■ **Things to do**:
A: Answer these about the relationship advice comments, one line each, marked the same way:
(i) Which kind of medication does one comment say can mess with libido?
(ii) What frequency does one comment call technically a dead bedroom?
(iii) After how many years does that same comment say the situation needs to be understood?
B: Carry on the relationship advice comments from the point where they stop.

■ **Excerpted text**:

◆ ◆ ◆ ◆

Id say the answer depends on who’s drive is higher, yours or hers
Id suggest seeing a therapist specializing in “dead bedrooms.” Ive heard theres an entire subreddit about it, but I’ve not looked. It would also be worth a shot for a medical check-up. Is she on any antidepressants? SSRI meds can mess with libido.
A sexless relationship doesn’t work in the long term, otherwise take a look at r/DeadBedrooms
Once a month or 12 times a year is technically a dead bedroom. After 7 years you need to understand that if you stay in this relationship it’s only going to get worse if you get married and have kids. If you break up she will find a new guy and fuck him 3 times a week until he’s stuck. It’s not sustainable to go another 50 years like this. Break up now.
Decide now if you can be happy living with a partner that basically doesn’t prioritizes sex and maybe intimacy either.
You don’t sound compatible sexually, you may build resentment by not having your needs met.
Hello.

◆ ◆ ◆ ◆

■ **Extracted entries**:

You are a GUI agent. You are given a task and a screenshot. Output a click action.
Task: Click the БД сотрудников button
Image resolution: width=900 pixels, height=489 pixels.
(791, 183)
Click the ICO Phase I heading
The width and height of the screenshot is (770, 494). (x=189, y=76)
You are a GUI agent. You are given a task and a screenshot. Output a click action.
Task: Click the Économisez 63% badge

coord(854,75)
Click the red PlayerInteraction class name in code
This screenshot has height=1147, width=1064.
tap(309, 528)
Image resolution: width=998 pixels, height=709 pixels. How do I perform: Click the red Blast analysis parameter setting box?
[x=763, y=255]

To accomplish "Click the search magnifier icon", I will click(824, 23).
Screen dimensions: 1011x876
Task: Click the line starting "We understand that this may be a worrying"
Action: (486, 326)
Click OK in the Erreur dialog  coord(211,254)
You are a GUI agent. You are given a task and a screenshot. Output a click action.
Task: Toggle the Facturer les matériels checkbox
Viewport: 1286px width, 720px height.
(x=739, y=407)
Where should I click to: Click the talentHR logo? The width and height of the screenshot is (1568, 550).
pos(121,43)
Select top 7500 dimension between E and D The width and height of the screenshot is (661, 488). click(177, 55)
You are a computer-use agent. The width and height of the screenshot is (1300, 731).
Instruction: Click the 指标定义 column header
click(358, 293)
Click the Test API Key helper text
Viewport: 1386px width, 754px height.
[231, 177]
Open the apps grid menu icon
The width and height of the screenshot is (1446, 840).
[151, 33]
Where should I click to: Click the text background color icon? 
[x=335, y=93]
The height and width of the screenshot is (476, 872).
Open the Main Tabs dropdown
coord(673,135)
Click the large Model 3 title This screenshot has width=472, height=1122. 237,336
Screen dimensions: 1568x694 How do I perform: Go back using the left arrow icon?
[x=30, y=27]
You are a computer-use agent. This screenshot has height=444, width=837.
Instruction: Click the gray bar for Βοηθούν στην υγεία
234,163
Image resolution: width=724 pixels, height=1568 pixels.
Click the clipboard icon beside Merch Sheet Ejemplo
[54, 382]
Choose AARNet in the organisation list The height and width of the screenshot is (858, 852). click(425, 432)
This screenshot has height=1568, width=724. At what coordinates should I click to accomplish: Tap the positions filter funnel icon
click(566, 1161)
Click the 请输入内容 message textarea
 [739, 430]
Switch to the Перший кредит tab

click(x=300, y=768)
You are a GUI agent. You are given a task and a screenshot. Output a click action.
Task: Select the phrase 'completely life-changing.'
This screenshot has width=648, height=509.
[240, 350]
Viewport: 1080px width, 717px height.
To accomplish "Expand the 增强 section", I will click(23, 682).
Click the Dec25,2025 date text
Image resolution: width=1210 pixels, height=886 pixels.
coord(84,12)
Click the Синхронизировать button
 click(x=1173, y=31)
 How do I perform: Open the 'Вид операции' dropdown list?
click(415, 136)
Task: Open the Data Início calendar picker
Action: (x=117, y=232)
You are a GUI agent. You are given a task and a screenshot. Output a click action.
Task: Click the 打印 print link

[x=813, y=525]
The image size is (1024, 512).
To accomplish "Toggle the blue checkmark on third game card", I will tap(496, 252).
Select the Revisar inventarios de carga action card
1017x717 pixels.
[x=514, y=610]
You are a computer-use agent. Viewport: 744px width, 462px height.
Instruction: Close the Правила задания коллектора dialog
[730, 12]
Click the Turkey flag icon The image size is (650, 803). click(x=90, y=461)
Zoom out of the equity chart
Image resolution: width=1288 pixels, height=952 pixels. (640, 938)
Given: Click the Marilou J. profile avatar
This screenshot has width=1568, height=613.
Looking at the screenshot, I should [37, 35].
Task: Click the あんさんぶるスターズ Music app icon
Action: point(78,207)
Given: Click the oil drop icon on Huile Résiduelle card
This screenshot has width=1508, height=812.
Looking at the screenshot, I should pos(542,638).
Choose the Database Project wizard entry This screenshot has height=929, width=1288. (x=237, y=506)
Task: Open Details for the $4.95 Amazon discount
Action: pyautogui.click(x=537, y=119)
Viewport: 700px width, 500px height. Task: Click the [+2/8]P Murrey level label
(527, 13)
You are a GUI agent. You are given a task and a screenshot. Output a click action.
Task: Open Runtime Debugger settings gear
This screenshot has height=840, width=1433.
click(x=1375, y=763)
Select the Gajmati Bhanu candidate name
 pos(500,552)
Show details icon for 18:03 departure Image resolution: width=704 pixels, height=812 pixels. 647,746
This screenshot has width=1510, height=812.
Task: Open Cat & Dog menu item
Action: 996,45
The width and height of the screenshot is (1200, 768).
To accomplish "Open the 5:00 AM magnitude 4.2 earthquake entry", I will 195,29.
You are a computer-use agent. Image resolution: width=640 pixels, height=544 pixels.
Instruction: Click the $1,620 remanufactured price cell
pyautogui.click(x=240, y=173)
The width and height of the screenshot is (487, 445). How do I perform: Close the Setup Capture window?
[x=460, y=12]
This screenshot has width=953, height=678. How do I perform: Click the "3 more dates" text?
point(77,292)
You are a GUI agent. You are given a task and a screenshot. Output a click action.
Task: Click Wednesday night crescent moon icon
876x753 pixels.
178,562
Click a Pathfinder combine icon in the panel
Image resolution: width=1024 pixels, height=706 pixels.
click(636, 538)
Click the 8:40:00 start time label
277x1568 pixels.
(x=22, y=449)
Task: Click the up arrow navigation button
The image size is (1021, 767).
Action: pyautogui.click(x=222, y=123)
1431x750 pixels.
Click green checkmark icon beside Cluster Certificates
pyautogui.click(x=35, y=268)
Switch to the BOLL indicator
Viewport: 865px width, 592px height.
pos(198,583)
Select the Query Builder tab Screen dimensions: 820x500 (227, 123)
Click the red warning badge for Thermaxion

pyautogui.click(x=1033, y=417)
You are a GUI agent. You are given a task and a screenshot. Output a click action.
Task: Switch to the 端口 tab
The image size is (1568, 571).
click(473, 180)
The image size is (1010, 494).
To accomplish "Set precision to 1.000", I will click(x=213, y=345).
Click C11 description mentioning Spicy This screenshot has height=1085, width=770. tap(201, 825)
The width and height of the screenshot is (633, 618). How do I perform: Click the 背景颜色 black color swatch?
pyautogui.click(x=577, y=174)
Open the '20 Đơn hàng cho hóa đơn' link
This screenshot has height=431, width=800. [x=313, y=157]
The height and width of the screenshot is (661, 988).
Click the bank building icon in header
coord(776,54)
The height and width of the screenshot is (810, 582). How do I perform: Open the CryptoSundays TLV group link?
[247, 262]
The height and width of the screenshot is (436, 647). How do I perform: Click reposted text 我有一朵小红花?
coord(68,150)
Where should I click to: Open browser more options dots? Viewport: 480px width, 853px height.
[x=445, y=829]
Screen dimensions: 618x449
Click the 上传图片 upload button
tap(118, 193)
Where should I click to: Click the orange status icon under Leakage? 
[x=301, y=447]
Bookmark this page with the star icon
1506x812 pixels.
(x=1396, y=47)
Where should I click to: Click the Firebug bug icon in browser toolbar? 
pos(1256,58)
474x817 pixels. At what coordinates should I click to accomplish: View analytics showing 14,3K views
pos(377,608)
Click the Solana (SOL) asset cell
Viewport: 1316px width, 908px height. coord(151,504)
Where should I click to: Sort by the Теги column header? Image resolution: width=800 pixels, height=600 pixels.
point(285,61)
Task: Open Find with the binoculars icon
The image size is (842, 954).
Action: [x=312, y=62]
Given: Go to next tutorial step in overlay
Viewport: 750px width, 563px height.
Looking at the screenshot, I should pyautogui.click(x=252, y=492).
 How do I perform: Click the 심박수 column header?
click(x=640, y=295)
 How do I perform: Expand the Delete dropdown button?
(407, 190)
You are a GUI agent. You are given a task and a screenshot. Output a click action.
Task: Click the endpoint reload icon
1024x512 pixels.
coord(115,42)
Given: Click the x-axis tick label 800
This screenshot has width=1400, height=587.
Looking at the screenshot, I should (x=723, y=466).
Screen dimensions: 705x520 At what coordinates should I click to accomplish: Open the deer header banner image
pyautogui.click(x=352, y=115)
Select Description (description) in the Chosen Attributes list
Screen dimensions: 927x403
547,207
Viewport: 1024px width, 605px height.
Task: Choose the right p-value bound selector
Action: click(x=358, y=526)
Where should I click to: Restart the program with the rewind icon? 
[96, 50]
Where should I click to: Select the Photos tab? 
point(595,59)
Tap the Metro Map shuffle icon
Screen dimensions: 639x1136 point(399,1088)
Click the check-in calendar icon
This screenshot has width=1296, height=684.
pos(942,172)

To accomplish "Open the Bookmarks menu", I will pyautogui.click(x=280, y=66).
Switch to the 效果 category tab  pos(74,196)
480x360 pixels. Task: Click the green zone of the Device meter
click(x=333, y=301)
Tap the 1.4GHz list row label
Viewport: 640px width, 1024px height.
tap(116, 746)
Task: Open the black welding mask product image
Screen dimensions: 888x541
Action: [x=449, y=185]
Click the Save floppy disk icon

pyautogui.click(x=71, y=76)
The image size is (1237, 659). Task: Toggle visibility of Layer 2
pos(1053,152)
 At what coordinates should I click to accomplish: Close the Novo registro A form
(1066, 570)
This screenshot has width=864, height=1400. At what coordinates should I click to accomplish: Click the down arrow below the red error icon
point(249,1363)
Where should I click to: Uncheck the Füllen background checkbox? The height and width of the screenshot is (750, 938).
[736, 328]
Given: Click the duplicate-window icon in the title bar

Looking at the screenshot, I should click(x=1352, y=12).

◆ ◆ ◆ ◆

■ **Responses to the exercise**:
A:
(i) SSRI meds
(ii) Once a month, or 12 times a year
(iii) 7 years

B:
Okay 7-27=20 years old approx. The thing I think it is could be medications that she is taking. The birth control pills can do this and other medications. Do she know if she changed the medications? It maybe a factor as some of them are hormone altering causing low libido. I know you are active and live that life style but the thing is if she is getting headaches a lot it can be from Vision or high blood pressure. My Mother-in-law is a tiny fit older woman and I would of never thought she would of faced a high blood pressure issue or problem. Next time you are near a pharmacy just use the blood pressure machine to check it. Check it 3 times and get an average. Sit for 1 minute before testing it too. Ask her to see a DR and get a hormone test to see if something is off. I assume the B12 is most likely okay. It also could be something on her side if you need to make her “O” first then you sex her. Maybe she needs to try to be on top or something new. There are some nifty adult toys now like couples vibrators and cock-ring vibrators see if she is open to that. Ask her if something is bothering her….. if she is thinking of what to feed the cat while having sex the flow of things may not happen on her end. Tell her to tell you faster or slower and what feels really good and so on if she has not done so already. I am 40 and honestly not in good shape the Wife and I have more sex then you guys at the moment. There are sex expos and sex classes be open minded and don’t be afraid to ask the sex expo people questions as they prob will have the answer.